Transcript of the AARP ad:

Man #1—“If Congress really wants to balance the budget,”

Woman #1—“They could stop spending our money on things like…”

Woman #2—“A cotton institute in Brazil,”

Man #2—“Poetry at zoos,”

Woman #1—“Treadmills for shrimp,”

Man #1—“But instead of cutting waste,”

Man #2—“Or closing tax loopholes.”

Woman #1—“Next month Congress could make a deal that cuts Medicare…”

Woman #2—“even Social Security.”

Man #1—“I guess it’s easier to cut the benefits we earned, than to cut pickle technology.”

Please take a few moments to review these Medicare and spending facts.  While this ad does not explicitly address the House Republican budget, we thought it was important that Members have these facts at their disposal.

The House Republican budget saves Medicare for current retirees and strengthens the program to ensure that future generations of Americans can continue to receive benefits when they retire. 

  • The House Republican budget includes no Medicare changes for those 55 and older and spends more each year on Medicare than the year before.  The budget keeps the current program unchanged for those at or near retirement to avoid disruption in their lives and health care planning.
  • For people 54 and younger, Medicare will allow them to select among Medicare-guaranteed plan choices (much like the current Medicare Prescription Drug program), with more help going to the poorer and sicker than the wealthier and healthier.  The budget harnesses the power of choice to reduce costs and to maintain quality care and access for beneficiaries.
  • The House Republican budget also takes more than half a trillion dollars in Medicare cuts that President Obama and Democrats used to help finance the government takeover of health care and instead uses the money to shore up Medicare.

Discretionary savings are important, but they won’t save Medicare or solve our debt crisis.

  • These misleading ads imply that Medicare can be saved and our debt crisis averted simply by ending wasteful government spending or closing tax loopholes—which is simply not true. 
  • In March, the Government Accountability Office (GAO) issued a report which found between $100 billion and $200 billion in unacceptable and duplicative government waste, totaling less than 4 cents for every dollar of spending in the president’s latest budget.   Spending on Medicare in 2011 is currently 15 percent of the president’s budget and is set to grow by 72 percent over the next ten years.
  • House Republicans are addressing Washington’s spending addiction by reducing discretionary spending to pre-bailout, pre-stimulus levels with exceptions for our veterans and national defense.

President Obama and Democrats have already ended Medicare “as we know it.”

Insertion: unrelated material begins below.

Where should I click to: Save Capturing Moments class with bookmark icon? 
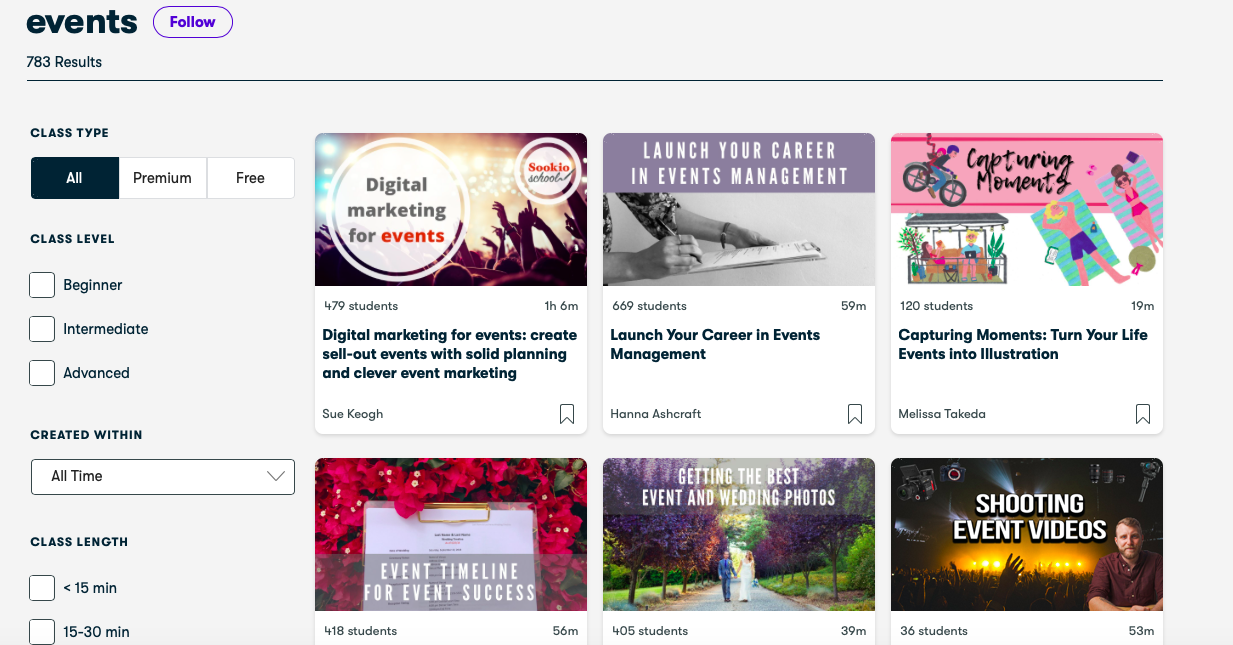pyautogui.click(x=1143, y=414)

  • President Obama and Democrats cut $575 billion from the Medicare program and accelerated its path toward bankruptcy possibly as early as 2020.   Instead of extending the solvency of Medicare, Democrats slashed Medicare spending in order to help pay for new entitlement programs we cannot afford.
  • Insolvency of Medicare’s HI Trust Fund will be disastrous.  According to CMS, “Beneficiary access to health care services would rapidly be curtailed.”  The Medicare Actuary leaves no doubt: “Medicare beneficiaries would almost certainly face increasingly severe problems with access to care.”

President Obama and Democrats empowered a board of 15 unelected bureaucrats (“Independent Payment Advisory Board”) to decide which Medicare benefits to cut and how much less to pay providers.